Material for this task >>
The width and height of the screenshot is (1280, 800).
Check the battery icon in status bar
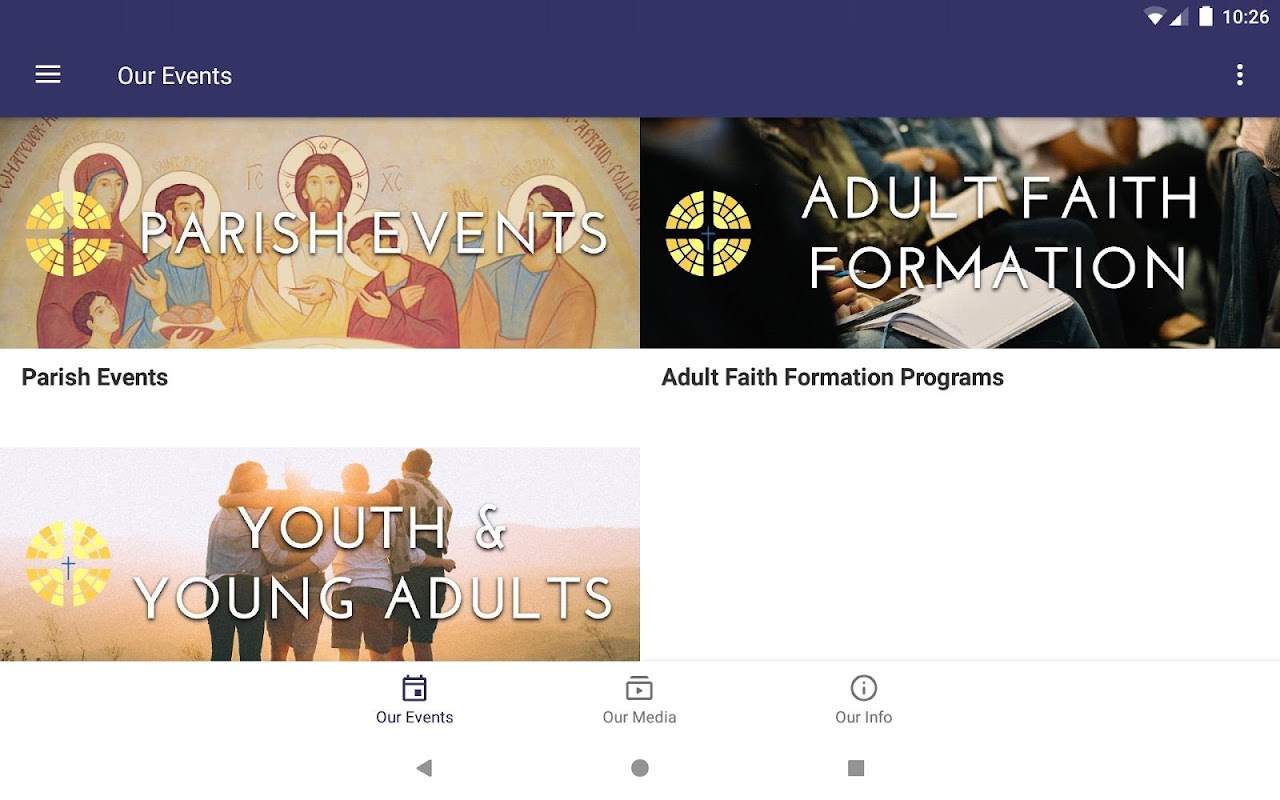1206,16
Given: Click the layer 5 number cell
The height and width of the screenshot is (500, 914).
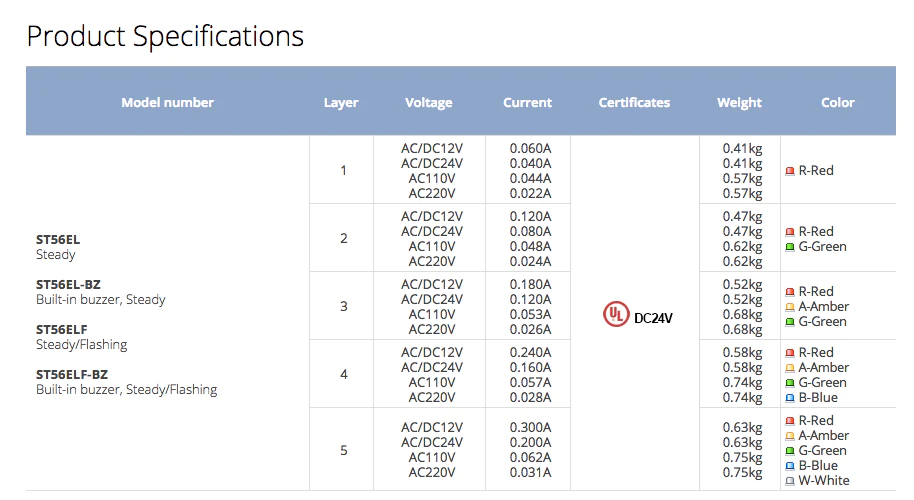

Task instructions >> Transcribe the records word for word and include no pictures.

Your solution >>
The width and height of the screenshot is (1280, 800).
Check the battery icon in status bar
1206,16
Given: Click the layer 5 number cell
The height and width of the screenshot is (500, 914).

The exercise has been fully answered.